--- Data records ---
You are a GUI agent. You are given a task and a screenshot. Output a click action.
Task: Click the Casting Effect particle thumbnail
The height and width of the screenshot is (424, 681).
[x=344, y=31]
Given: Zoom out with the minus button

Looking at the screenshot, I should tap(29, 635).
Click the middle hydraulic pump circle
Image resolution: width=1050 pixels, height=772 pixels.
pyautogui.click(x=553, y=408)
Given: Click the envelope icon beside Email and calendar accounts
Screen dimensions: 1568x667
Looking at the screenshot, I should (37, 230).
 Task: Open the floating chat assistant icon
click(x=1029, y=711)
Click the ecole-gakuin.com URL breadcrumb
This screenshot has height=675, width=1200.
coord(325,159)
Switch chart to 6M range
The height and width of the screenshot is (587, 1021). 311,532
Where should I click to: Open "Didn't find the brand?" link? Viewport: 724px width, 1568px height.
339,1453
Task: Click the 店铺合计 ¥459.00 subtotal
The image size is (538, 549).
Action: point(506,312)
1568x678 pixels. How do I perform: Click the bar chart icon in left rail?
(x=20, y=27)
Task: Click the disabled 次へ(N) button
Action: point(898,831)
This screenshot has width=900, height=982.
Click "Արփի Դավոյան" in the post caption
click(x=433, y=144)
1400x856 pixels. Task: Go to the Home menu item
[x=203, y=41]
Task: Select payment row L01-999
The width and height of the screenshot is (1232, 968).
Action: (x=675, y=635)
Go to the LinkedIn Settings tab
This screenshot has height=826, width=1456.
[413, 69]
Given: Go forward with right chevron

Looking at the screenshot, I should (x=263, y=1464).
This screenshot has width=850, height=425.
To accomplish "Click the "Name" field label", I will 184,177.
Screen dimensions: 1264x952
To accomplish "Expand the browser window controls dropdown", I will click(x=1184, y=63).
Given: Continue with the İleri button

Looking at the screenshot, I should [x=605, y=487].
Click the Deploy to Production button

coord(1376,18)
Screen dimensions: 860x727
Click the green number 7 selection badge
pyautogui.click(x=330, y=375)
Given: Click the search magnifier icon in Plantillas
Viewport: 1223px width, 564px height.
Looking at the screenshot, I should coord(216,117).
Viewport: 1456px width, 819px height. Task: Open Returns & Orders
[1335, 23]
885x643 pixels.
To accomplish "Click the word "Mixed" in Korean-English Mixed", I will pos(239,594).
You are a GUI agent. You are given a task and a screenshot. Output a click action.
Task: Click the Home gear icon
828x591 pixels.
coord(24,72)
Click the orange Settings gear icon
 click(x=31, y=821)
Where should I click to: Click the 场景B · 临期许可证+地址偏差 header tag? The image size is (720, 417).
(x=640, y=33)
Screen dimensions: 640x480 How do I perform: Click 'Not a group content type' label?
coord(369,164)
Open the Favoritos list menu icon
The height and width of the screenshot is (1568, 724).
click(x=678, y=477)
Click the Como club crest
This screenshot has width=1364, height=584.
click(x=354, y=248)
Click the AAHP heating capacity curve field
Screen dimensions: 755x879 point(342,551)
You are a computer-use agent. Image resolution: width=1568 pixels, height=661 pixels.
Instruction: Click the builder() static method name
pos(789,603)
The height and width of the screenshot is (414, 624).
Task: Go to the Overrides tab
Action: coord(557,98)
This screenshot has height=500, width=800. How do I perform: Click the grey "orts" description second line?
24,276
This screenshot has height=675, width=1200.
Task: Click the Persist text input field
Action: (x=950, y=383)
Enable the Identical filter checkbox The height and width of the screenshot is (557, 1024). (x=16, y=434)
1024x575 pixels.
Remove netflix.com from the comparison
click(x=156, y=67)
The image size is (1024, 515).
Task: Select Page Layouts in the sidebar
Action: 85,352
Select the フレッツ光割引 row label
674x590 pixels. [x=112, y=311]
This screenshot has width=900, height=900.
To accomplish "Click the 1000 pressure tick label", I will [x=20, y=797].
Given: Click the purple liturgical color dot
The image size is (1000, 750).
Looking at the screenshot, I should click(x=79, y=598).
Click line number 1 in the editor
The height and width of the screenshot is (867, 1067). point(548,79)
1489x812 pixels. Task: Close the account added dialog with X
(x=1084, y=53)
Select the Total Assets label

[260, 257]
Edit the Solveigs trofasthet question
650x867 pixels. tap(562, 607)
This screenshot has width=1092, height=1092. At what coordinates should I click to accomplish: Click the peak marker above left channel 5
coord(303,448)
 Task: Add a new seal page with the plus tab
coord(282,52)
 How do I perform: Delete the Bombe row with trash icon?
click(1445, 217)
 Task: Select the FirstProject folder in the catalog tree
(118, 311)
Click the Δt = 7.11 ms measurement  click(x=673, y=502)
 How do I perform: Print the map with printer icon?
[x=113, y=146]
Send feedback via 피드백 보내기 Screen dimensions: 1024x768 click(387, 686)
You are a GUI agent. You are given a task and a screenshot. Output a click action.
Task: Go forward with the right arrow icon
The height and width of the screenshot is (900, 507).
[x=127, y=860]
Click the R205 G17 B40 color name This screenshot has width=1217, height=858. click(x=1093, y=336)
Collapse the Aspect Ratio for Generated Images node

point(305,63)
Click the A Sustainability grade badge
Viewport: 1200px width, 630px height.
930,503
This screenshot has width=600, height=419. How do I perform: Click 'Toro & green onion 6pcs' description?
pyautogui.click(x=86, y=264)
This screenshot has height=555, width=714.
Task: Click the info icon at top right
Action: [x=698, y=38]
---
▸ Exercise description
Each entry should be retyped exactly as given.

▸ Result below
You are a GUI agent. You are given a task and a screenshot. Output a click action.
Task: Click the Casting Effect particle thumbnail
The height and width of the screenshot is (424, 681).
[x=344, y=31]
Given: Zoom out with the minus button

Looking at the screenshot, I should tap(29, 635).
Click the middle hydraulic pump circle
Image resolution: width=1050 pixels, height=772 pixels.
pyautogui.click(x=553, y=408)
Given: Click the envelope icon beside Email and calendar accounts
Screen dimensions: 1568x667
Looking at the screenshot, I should (37, 230).
 Task: Open the floating chat assistant icon
click(x=1029, y=711)
Click the ecole-gakuin.com URL breadcrumb
This screenshot has height=675, width=1200.
coord(325,159)
Switch chart to 6M range
The height and width of the screenshot is (587, 1021). 311,532
Where should I click to: Open "Didn't find the brand?" link? Viewport: 724px width, 1568px height.
339,1453
Task: Click the 店铺合计 ¥459.00 subtotal
The image size is (538, 549).
Action: point(506,312)
1568x678 pixels. How do I perform: Click the bar chart icon in left rail?
(x=20, y=27)
Task: Click the disabled 次へ(N) button
Action: point(898,831)
This screenshot has width=900, height=982.
Click "Արփի Դավոյան" in the post caption
click(x=433, y=144)
1400x856 pixels. Task: Go to the Home menu item
[x=203, y=41]
Task: Select payment row L01-999
The width and height of the screenshot is (1232, 968).
Action: (x=675, y=635)
Go to the LinkedIn Settings tab
This screenshot has height=826, width=1456.
[413, 69]
Given: Go forward with right chevron

Looking at the screenshot, I should (x=263, y=1464).
This screenshot has width=850, height=425.
To accomplish "Click the "Name" field label", I will 184,177.
Screen dimensions: 1264x952
To accomplish "Expand the browser window controls dropdown", I will click(x=1184, y=63).
Given: Continue with the İleri button

Looking at the screenshot, I should [x=605, y=487].
Click the Deploy to Production button

coord(1376,18)
Screen dimensions: 860x727
Click the green number 7 selection badge
pyautogui.click(x=330, y=375)
Given: Click the search magnifier icon in Plantillas
Viewport: 1223px width, 564px height.
Looking at the screenshot, I should coord(216,117).
Viewport: 1456px width, 819px height. Task: Open Returns & Orders
[1335, 23]
885x643 pixels.
To accomplish "Click the word "Mixed" in Korean-English Mixed", I will pos(239,594).
You are a GUI agent. You are given a task and a screenshot. Output a click action.
Task: Click the Home gear icon
828x591 pixels.
coord(24,72)
Click the orange Settings gear icon
 click(x=31, y=821)
Where should I click to: Click the 场景B · 临期许可证+地址偏差 header tag? The image size is (720, 417).
(x=640, y=33)
Screen dimensions: 640x480 How do I perform: Click 'Not a group content type' label?
coord(369,164)
Open the Favoritos list menu icon
The height and width of the screenshot is (1568, 724).
click(x=678, y=477)
Click the Como club crest
This screenshot has width=1364, height=584.
click(x=354, y=248)
Click the AAHP heating capacity curve field
Screen dimensions: 755x879 point(342,551)
You are a computer-use agent. Image resolution: width=1568 pixels, height=661 pixels.
Instruction: Click the builder() static method name
pos(789,603)
The height and width of the screenshot is (414, 624).
Task: Go to the Overrides tab
Action: coord(557,98)
This screenshot has height=500, width=800. How do I perform: Click the grey "orts" description second line?
24,276
This screenshot has height=675, width=1200.
Task: Click the Persist text input field
Action: (x=950, y=383)
Enable the Identical filter checkbox The height and width of the screenshot is (557, 1024). (x=16, y=434)
1024x575 pixels.
Remove netflix.com from the comparison
click(x=156, y=67)
The image size is (1024, 515).
Task: Select Page Layouts in the sidebar
Action: 85,352
Select the フレッツ光割引 row label
674x590 pixels. [x=112, y=311]
This screenshot has width=900, height=900.
To accomplish "Click the 1000 pressure tick label", I will [x=20, y=797].
Given: Click the purple liturgical color dot
The image size is (1000, 750).
Looking at the screenshot, I should click(x=79, y=598).
Click line number 1 in the editor
The height and width of the screenshot is (867, 1067). point(548,79)
1489x812 pixels. Task: Close the account added dialog with X
(x=1084, y=53)
Select the Total Assets label

[260, 257]
Edit the Solveigs trofasthet question
650x867 pixels. tap(562, 607)
This screenshot has width=1092, height=1092. At what coordinates should I click to accomplish: Click the peak marker above left channel 5
coord(303,448)
 Task: Add a new seal page with the plus tab
coord(282,52)
 How do I perform: Delete the Bombe row with trash icon?
click(1445, 217)
 Task: Select the FirstProject folder in the catalog tree
(118, 311)
Click the Δt = 7.11 ms measurement  click(x=673, y=502)
 How do I perform: Print the map with printer icon?
[x=113, y=146]
Send feedback via 피드백 보내기 Screen dimensions: 1024x768 click(387, 686)
You are a GUI agent. You are given a task and a screenshot. Output a click action.
Task: Go forward with the right arrow icon
The height and width of the screenshot is (900, 507).
[x=127, y=860]
Click the R205 G17 B40 color name This screenshot has width=1217, height=858. click(x=1093, y=336)
Collapse the Aspect Ratio for Generated Images node

point(305,63)
Click the A Sustainability grade badge
Viewport: 1200px width, 630px height.
930,503
This screenshot has width=600, height=419. How do I perform: Click 'Toro & green onion 6pcs' description?
pyautogui.click(x=86, y=264)
This screenshot has height=555, width=714.
Task: Click the info icon at top right
Action: [x=698, y=38]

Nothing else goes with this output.